#### [Extract provided]
★ ★ ★ ★ ★

No, it's become a life where, if most people are unsure about something or want to find out more, the knowledge is a couple of clicks away.
And, as a divorced Dad, one who's in a long distance relationship, I also see the benefits of the connectibility in terms of relationships.
I get to have daily contact with the Girls and C in ways that I never would have done twent, or even ten, years ago.
It's not the case that I speak to the Girls when we have a phone call or when we see each other. We have a continual stream of iMessages open, discussing everything from what we had for dinner to the meaning of life and much in between. And we Facetime and stalk each other's Vines, Instagrams and whatnot. I know a few other divorced Dads, one who lives in a different continent from his son even, who I'm sure feel exactly the same way about all of this technology.
So, to those moaners, those who think kids these days would be better of twenty years ago I say stop. Technology is fantastic. It shrinks the world, it makes our kids learn quicker, deeper and better.
And it has a few negatives, just a few things that could do with some modification.

★ ★ ★ ★ ★

#### [Provided records]

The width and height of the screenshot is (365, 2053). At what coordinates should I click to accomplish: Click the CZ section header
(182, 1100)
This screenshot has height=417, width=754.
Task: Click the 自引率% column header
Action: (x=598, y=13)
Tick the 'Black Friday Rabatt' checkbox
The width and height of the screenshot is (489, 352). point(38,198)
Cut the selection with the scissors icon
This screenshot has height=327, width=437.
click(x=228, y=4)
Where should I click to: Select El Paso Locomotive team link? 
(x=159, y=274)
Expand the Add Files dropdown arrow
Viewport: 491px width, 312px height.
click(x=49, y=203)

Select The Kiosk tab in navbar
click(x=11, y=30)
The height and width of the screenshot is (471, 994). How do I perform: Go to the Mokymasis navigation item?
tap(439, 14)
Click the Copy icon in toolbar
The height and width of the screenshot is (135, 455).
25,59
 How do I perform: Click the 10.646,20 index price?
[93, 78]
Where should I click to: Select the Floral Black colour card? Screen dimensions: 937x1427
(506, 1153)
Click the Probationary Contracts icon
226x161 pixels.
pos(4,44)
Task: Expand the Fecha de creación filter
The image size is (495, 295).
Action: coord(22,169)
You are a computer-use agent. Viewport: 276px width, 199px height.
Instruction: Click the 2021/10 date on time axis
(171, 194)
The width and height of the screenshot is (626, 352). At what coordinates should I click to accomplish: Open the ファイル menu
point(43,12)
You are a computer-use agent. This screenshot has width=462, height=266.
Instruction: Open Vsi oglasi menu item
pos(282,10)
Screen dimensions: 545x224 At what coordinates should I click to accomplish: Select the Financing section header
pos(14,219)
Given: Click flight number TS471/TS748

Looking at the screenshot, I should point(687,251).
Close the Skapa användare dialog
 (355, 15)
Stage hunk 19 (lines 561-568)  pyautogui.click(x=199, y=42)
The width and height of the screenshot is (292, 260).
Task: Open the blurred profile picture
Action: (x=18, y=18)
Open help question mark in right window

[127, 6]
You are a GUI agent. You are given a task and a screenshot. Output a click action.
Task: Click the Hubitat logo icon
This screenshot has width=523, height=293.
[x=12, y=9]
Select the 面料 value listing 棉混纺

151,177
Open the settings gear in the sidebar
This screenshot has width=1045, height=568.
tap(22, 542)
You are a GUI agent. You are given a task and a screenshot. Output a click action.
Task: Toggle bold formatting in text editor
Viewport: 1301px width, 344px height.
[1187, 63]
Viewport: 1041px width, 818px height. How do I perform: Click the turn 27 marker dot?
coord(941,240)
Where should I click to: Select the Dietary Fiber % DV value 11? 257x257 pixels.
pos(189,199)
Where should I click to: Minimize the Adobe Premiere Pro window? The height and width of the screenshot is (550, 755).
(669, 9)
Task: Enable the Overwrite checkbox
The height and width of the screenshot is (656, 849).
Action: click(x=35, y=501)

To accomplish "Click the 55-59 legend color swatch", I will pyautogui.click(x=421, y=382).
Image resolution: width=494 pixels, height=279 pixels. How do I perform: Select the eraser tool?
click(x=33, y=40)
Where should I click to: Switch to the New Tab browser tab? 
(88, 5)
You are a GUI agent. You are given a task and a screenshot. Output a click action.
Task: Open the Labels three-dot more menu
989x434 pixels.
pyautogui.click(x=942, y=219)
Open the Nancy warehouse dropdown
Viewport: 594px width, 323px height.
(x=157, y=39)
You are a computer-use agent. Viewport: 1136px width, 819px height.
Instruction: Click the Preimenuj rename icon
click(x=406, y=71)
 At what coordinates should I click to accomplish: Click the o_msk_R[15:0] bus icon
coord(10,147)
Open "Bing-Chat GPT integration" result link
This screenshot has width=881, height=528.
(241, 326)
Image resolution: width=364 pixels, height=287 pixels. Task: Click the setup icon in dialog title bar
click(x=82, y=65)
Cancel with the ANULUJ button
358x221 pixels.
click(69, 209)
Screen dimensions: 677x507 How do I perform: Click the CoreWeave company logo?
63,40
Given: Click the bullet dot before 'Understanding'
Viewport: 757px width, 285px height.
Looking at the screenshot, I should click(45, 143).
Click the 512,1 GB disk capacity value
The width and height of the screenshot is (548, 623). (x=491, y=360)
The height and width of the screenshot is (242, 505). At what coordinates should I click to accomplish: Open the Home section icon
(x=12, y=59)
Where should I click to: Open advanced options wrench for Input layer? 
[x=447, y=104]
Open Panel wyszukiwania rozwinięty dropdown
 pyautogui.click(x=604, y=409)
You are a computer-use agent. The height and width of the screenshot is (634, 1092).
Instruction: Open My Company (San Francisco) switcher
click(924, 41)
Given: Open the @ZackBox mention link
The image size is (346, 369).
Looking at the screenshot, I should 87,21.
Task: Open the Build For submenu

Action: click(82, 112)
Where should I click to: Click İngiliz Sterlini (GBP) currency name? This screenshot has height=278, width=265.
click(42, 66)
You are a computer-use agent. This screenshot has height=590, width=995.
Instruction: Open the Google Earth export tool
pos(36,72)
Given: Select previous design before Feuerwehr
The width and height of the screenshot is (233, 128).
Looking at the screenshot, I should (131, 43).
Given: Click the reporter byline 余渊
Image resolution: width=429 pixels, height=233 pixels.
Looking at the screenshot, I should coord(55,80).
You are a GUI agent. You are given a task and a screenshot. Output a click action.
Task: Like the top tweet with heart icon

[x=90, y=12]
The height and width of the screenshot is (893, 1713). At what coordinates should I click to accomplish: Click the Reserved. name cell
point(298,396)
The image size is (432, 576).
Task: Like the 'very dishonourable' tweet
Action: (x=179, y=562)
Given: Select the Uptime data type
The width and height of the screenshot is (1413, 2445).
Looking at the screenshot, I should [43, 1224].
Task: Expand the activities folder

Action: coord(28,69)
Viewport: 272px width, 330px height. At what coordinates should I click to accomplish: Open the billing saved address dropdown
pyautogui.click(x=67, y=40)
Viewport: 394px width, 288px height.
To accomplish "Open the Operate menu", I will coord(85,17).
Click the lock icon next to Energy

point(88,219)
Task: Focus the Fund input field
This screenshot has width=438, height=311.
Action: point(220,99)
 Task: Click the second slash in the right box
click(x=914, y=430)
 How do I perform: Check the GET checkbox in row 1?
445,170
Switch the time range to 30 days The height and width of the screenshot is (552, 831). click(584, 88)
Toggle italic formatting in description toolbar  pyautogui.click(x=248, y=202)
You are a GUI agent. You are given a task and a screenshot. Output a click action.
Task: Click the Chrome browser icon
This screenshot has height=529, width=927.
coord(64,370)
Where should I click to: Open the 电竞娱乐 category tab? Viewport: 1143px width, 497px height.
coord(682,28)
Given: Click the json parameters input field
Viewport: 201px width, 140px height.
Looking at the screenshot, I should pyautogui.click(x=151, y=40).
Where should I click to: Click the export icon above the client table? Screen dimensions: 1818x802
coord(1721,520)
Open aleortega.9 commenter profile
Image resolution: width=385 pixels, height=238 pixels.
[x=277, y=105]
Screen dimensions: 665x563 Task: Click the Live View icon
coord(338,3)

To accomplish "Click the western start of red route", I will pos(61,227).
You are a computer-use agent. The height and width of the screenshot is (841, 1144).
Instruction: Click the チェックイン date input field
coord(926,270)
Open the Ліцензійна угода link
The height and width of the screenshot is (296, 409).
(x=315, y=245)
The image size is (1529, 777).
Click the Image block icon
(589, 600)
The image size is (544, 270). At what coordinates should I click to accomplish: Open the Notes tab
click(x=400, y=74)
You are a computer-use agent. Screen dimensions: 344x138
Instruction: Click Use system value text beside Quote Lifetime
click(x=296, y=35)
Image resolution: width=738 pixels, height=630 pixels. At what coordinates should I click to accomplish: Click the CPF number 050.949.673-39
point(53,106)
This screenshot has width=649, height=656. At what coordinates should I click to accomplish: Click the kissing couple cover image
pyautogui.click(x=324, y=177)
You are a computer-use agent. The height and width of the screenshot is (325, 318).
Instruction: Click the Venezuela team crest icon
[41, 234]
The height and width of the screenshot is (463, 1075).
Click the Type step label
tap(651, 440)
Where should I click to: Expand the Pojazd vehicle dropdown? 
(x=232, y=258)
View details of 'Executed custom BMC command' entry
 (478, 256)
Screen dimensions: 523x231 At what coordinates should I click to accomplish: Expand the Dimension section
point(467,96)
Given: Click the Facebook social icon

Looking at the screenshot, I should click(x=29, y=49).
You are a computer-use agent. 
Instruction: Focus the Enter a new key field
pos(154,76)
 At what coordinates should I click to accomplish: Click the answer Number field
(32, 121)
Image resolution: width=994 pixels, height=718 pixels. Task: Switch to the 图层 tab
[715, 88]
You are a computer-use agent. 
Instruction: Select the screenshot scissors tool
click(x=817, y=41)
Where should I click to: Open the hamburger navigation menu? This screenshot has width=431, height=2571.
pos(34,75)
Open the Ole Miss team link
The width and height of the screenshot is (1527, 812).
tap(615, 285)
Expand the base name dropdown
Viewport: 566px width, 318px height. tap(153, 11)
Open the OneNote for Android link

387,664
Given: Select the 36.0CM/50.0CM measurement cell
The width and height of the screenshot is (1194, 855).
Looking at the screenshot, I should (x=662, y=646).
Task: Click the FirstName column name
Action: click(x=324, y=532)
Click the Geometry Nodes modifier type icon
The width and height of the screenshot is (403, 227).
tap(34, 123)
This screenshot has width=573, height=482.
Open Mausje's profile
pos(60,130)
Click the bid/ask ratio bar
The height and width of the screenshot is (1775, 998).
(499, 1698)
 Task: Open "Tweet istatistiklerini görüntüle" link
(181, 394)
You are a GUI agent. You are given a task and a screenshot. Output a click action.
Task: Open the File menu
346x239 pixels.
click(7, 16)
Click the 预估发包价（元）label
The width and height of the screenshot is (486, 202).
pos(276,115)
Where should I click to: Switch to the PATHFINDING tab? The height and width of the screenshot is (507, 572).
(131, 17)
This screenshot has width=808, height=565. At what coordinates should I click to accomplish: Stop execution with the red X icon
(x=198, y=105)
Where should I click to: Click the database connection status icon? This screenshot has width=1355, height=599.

★ ★ ★ ★ ★

#### [Work task]
In the piece on technology and family contact, what does the writer say technology makes kids do?

#### [Response area]
Learn quicker, deeper and better.